**AIM OF THE TASK:** Rewrite the records below as a two-column CSV with the headers "target" and "click", one row per line, covering the line containing "[Follow on Twitter] (44, 7)" through the line containing "Blog (125, 694)". Put each value in its own quoted field, with any line breaks replaced by spaces.

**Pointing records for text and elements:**
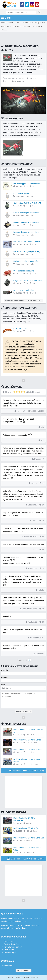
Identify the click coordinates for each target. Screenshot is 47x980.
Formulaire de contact (13, 947)
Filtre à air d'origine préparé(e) (26, 213)
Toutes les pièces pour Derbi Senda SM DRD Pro (24, 300)
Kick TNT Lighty (20, 328)
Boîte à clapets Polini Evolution (26, 222)
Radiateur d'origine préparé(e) (26, 261)
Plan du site (9, 941)
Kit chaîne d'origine (21, 193)
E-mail (5, 677)
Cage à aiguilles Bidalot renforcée (27, 280)
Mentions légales (11, 953)
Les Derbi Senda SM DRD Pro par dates (26, 859)
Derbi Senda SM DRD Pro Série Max (29, 838)
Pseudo (5, 670)
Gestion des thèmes (12, 944)
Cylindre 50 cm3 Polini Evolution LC (28, 242)
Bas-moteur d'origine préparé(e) (27, 251)
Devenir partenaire (24, 970)
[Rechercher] (39, 12)
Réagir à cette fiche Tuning (21, 667)
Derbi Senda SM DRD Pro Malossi (28, 749)
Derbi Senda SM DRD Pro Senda (27, 740)
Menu (6, 18)
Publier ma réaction (24, 711)
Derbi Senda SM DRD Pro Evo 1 (27, 828)
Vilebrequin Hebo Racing (24, 271)
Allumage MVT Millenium (24, 290)
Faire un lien (9, 950)
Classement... (9, 966)
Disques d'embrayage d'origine (26, 232)
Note (3, 685)
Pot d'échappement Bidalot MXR (27, 183)
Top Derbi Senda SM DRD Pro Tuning (27, 770)
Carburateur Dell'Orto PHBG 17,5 (27, 203)
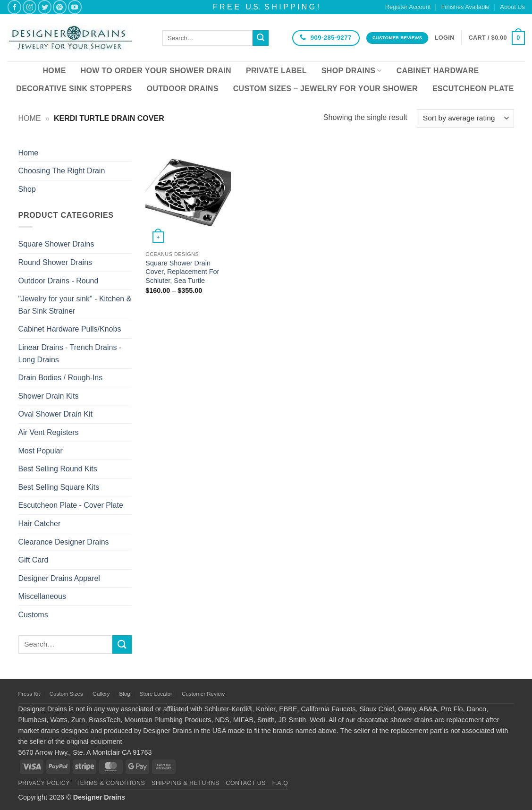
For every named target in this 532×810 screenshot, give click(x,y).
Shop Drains (352, 70)
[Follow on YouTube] (75, 7)
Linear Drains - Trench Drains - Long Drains (70, 353)
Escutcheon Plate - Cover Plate (71, 505)
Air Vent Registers (49, 432)
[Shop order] (465, 118)
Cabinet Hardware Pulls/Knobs (70, 329)
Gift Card (34, 560)
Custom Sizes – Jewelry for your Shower (325, 88)
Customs (33, 614)
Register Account (408, 7)
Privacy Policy (44, 783)
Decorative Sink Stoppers (74, 88)
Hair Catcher (40, 523)
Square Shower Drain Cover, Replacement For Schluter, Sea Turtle (182, 272)
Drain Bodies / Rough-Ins (60, 377)
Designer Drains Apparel (59, 578)
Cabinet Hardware (438, 70)
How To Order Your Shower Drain (156, 70)
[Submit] (261, 38)
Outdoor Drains (183, 88)
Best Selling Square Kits (59, 487)
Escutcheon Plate (473, 88)
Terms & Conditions (111, 783)
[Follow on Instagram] (29, 7)
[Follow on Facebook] (14, 7)
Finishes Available (465, 7)
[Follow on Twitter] (44, 7)
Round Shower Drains (55, 262)
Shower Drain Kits (49, 396)
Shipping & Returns (186, 783)
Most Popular (41, 451)
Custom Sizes (66, 694)
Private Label (276, 70)
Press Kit (29, 694)
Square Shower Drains (56, 244)
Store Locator (156, 694)
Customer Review (203, 694)
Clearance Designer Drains (64, 542)
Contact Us (246, 783)
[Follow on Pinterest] (59, 7)
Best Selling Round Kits (58, 469)
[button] (445, 38)
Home (54, 70)
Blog (125, 694)
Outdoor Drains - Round (59, 281)
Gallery (101, 694)
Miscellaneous (42, 596)
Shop (27, 189)
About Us (512, 7)
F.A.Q (280, 783)
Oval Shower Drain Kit (55, 414)
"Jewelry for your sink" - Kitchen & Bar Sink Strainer (75, 305)
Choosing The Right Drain (62, 171)
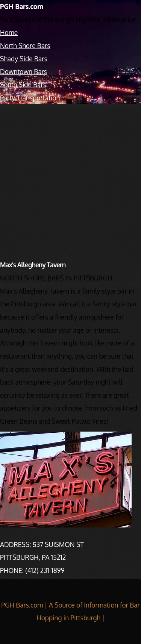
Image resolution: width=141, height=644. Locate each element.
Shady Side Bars (24, 59)
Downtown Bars (23, 71)
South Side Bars (23, 85)
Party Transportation (30, 98)
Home (9, 32)
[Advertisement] (70, 176)
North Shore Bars (25, 45)
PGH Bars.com (21, 6)
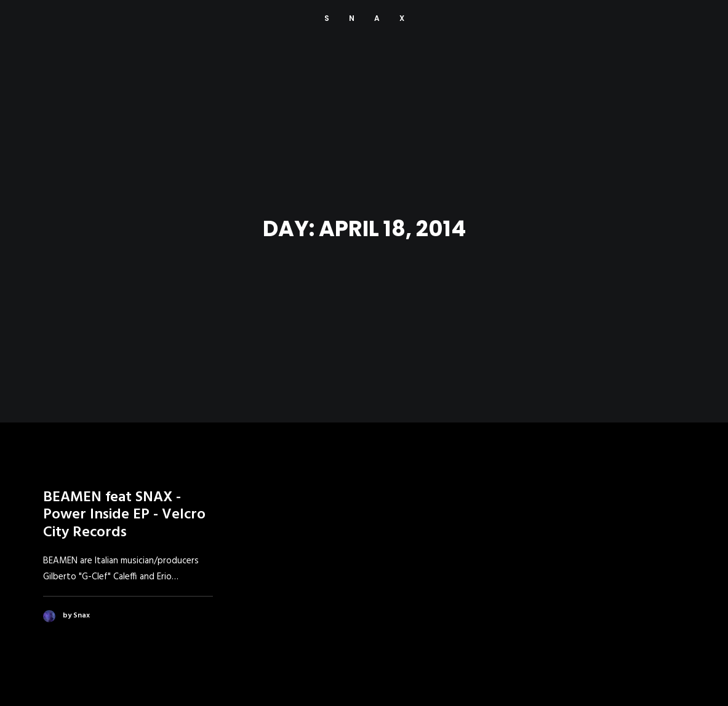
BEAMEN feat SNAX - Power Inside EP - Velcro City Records (124, 510)
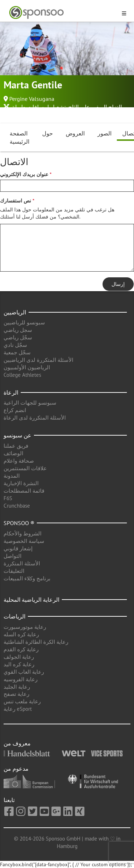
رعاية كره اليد (19, 664)
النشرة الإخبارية (21, 483)
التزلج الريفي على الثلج (95, 107)
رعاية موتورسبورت (25, 627)
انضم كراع (15, 410)
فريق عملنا (16, 446)
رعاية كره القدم (21, 649)
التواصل (13, 556)
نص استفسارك (15, 201)
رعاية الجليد (17, 687)
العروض (75, 133)
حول (48, 133)
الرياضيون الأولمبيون (27, 367)
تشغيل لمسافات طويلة (39, 107)
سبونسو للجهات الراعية (30, 402)
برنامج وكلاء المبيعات (27, 578)
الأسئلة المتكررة (22, 563)
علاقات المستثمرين (25, 468)
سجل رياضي (18, 330)
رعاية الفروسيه (20, 679)
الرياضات (14, 616)
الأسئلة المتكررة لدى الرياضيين (38, 360)
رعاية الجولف (19, 657)
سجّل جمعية (17, 352)
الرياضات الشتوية (24, 115)
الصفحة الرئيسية (19, 137)
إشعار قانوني (18, 548)
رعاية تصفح (16, 694)
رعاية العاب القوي (24, 672)
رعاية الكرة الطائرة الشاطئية (36, 642)
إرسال (118, 284)
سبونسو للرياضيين (24, 322)
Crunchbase (17, 505)
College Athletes (22, 375)
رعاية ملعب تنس (22, 701)
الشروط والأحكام (23, 533)
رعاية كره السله (21, 634)
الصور (104, 133)
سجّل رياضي (18, 337)
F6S (8, 498)
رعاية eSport (18, 709)
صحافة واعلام (19, 461)
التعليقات (14, 571)
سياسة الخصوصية (24, 541)
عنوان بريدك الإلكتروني (24, 174)
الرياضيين (15, 312)
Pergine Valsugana (32, 99)
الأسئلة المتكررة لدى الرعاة (35, 417)
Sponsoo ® (19, 523)
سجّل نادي (15, 345)
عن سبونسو (18, 435)
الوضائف (13, 453)
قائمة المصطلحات (24, 491)
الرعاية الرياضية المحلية (31, 600)
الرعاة (11, 392)
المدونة (11, 476)
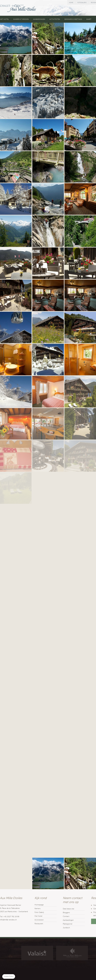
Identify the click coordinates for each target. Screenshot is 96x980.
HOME (71, 3)
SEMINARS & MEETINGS (73, 19)
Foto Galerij (39, 912)
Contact (66, 916)
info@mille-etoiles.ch (8, 920)
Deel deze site (68, 908)
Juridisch (66, 928)
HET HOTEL (5, 19)
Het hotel (38, 916)
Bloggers (66, 912)
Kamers (38, 908)
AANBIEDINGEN (39, 19)
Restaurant (39, 923)
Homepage (39, 905)
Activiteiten (39, 920)
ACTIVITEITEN (55, 19)
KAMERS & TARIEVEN (21, 19)
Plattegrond (68, 924)
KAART (89, 19)
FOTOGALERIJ (82, 3)
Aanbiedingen (68, 920)
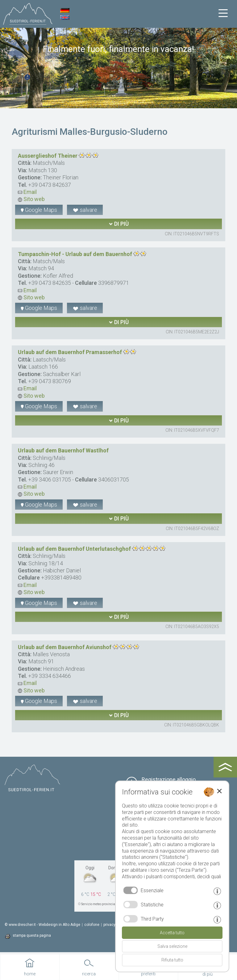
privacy (109, 924)
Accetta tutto (172, 932)
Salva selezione (172, 946)
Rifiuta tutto (172, 960)
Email (27, 192)
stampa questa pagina (32, 935)
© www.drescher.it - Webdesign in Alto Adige (42, 924)
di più (118, 224)
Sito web (31, 199)
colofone (92, 924)
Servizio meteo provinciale (100, 904)
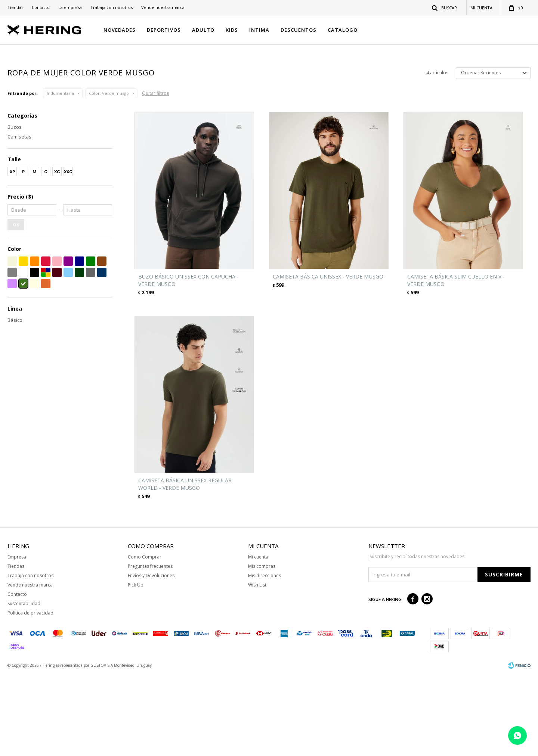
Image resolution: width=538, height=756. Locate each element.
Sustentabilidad (24, 685)
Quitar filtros (155, 175)
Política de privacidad (30, 694)
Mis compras (262, 647)
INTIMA (259, 30)
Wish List (257, 666)
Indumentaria (60, 175)
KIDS (232, 30)
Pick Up (136, 666)
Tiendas (15, 7)
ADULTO (203, 30)
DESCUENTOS (299, 30)
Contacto (41, 7)
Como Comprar (145, 638)
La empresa (70, 7)
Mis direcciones (265, 657)
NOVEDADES (120, 30)
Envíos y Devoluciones (151, 657)
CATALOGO (343, 30)
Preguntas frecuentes (150, 647)
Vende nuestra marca (163, 7)
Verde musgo (109, 175)
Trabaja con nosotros (111, 7)
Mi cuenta (258, 638)
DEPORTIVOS (164, 30)
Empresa (17, 638)
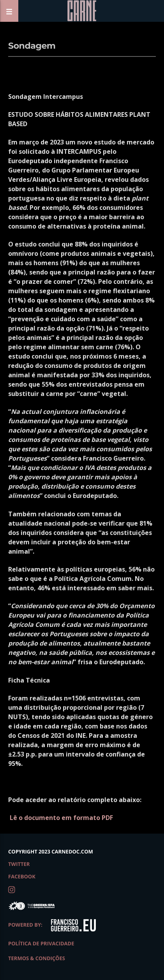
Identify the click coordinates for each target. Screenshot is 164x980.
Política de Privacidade (41, 943)
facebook (22, 876)
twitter (19, 864)
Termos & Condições (37, 958)
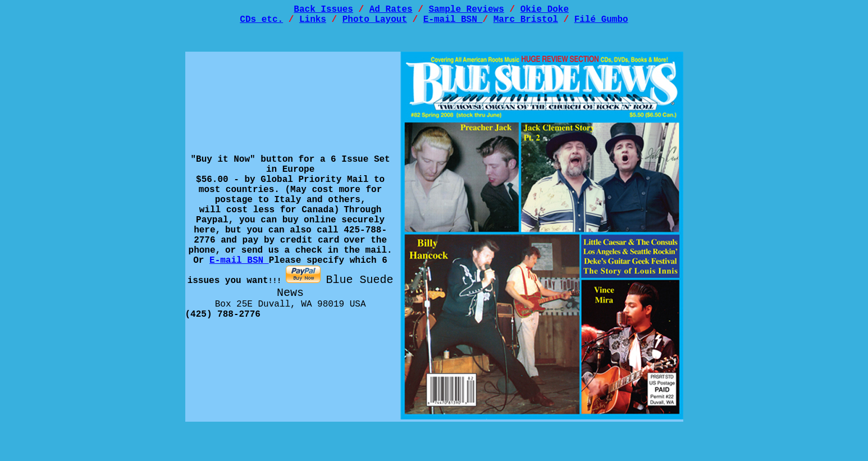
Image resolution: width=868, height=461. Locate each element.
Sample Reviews (466, 11)
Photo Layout (374, 23)
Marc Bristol (526, 23)
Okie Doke (545, 11)
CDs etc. (261, 23)
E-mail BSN (453, 23)
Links (313, 23)
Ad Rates (391, 11)
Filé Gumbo (601, 23)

**COMPLETE OUTPUT:**
target,click
"[Follow on Twitter]","(44, 7)"
"Round Shower Drains","(55, 262)"
"Shower Drain Kits","(49, 396)"
"Shipping & Returns","(186, 783)"
"Most Popular","(41, 451)"
"Custom Sizes","(66, 694)"
"Private Label","(276, 70)"
"Press Kit","(29, 694)"
"Square Shower Drains","(56, 244)"
"Store Locator","(156, 694)"
"Customer Review","(203, 694)"
"Clearance Designer Drains","(64, 542)"
"Contact Us","(246, 783)"
"[Follow on Pinterest]","(59, 7)"
"Best Selling Round Kits","(58, 469)"
"[button]","(445, 38)"
"Home","(54, 70)"
"Blog","(125, 694)"